The most fundamental and spiritual and heart-melting aspect of unschooling (to me) is my interactions with my children. As their mother and friend and guide and mentor, I’m tuned to their mind, body and soul (the soul – that’s a big one for me!). What is it that they delight in, what is it that they find interesting, what frustrates them, what drains them, what inspires them – I strive to be mindful and aware. I pay heed to their being. I respect their space, their time, their opinion.

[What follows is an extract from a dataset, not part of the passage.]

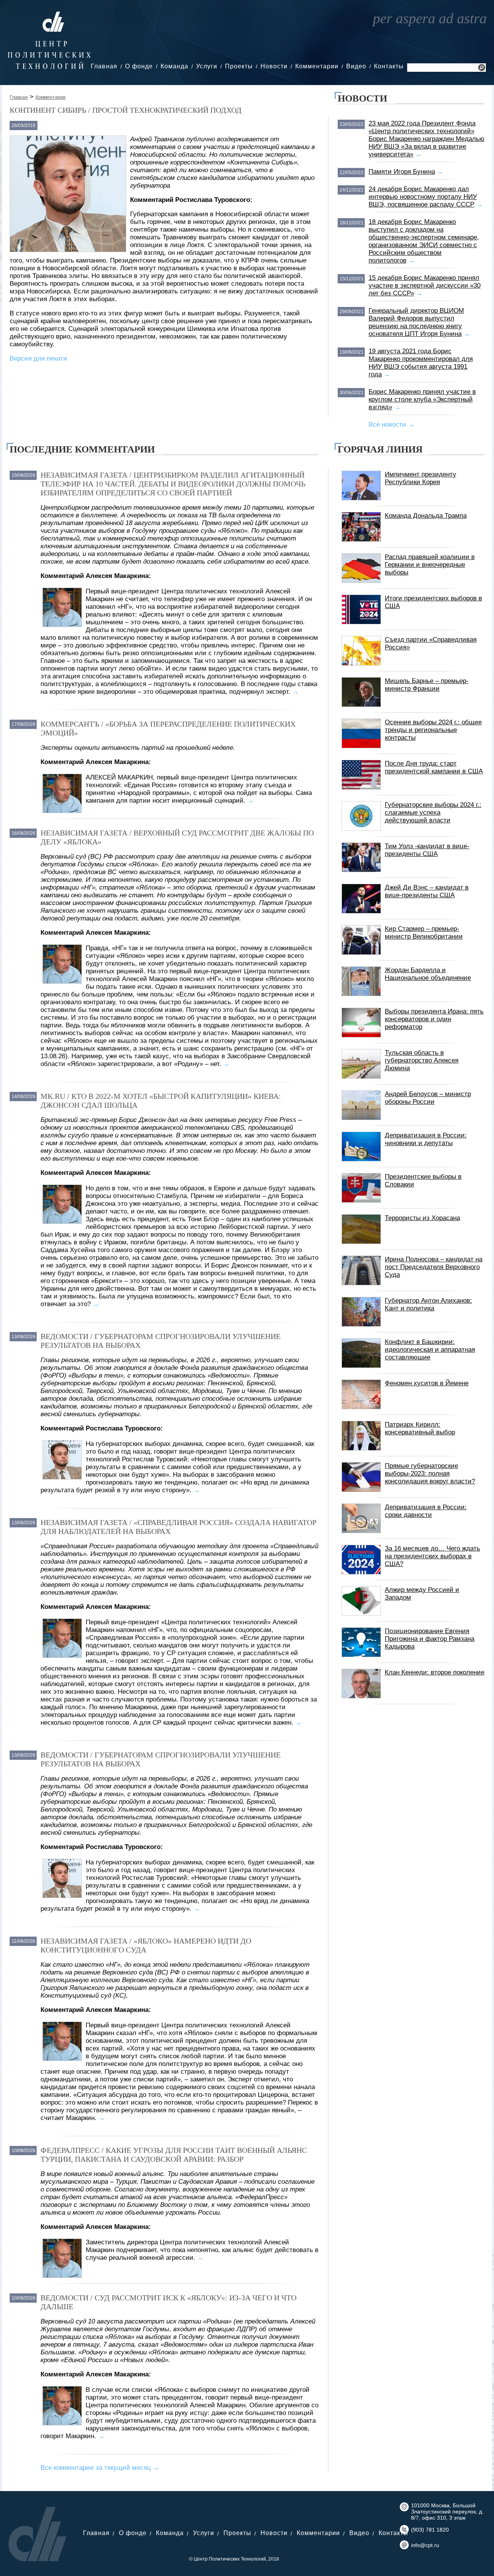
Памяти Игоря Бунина (402, 171)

Sometimes, she needs an answer, often times, just a listening – without being offered a solution. And yet on certain occasions, she’ll just ask me plain and simple, “you tell me what should I do”. This may or may not be in a difficult situation. It may be as easy peasy as whether to have a sleep-over with a friend or not. A child who is growing up to be fiercely independent, with a mind and heart of her own, does not hesitate to seek my opinion when she feels like and does not feel the need to agree with me most of the times because she knows she can simply be. Very unique from me. She’s already carved out her own identity that looks very little like mine. Now, that’s a big big deal for a girl. It took me years before I could see myself unique from my mother’s image and identity. It took being a mother myself – twice in a span of nearly ten years -before I knew I’m totally different from her, and that there’s nothing wrong with it! On the contrary, it was something to celebrate. I am my own person. For some women that I know, it takes their mother’s passing away before they come to realize their unique identity.
These girls of mine – they can lay bare their hearts and mind in front of me for they know they’ll still be accepted for who they are and loved no matter what.
Things are not done ‘to’ them in our house. Not to my nearly 11 years old. Not to my less than 3 years old.
I would love to meet a teacher who can treat my children this way; who can respect them for who they are. I know no one else can love them the way I will. But respect is critical. For Pari, most classes – be it dance, music, art etc – (with conventional teachers) have not worked beyond a class or two for the simple (but most critical) fact that they think children do not have a mind of their own. Not being used to their condescending, dismissing ways, she’s baffled as to how to ‘be’
The irony is, she’s not courageous enough to tell them, “I won’t take your crap” – the way she tells me when I forget my own true nature. With those bullying, insensitive adults, she’ll still nod her head and tag along but inside of her, she feels stifled and suffocated and out of place. She’s not the one to bow to adults who demand conformation – her soul feels caged but her mind is not bold enough to be her true self and reject such behaviour – the way she feels safe enough to do – with us.
If there’s a space where children can be with adults who are respected because they’re respecting of children – that would be ideal. But if that community I dream of is filled with adults who’re full of schoolish conditioning, are stuffed with ego and an ‘agenda’ to ‘teach’, it won’t work. Not for children who’ve grown up in a different environment where their interests (what they want to learn) are more important than what they ‘must’ learn and where their opinions are valued and they’re trusted to carve out their own unique learning paths.
If not, and it’s tough honestly to find such people, I feel the best place for my child to learn is in my company. Come to think of it, who else will put more effort in making sure she grows to her best possible potential? Who else will derive infinite joy from making her children’s days and moments as joyful, meaningful and fun as can be? Who else will have the time?
We have the time….
…to play cricket and football in the living room after we depart from the dining table…
…to spend the mornings lazily attending to little Sufiana’s soft toys (there are at least 10 of them!) because she wants her father to help them pee and poo and brush their teeth and give them a bath and pretend sadness over their fever or tooth ache and laugh over their jokes.
…to watch Pari practice her guitar. Watch not because I mean to applause or analyse but because I love watching her play with those sincere expressions in the eyes and the growing nimbleness of her fingers.
And then, when her fingers are sore, to watch her press those hardened finger tips.
….to warm that garlic paratha at 12 AM because I know her tummy must be rumbling. And then, express mock exasperation over why she wouldn’t tell me she’s hungry till I ask her! But then, this has now become a ritual of sorts…
The time to be in the moment and interact without hurrying, without being driven by the clock – is that not what we all need to truly unveil ourselves to each other, and to our own selves?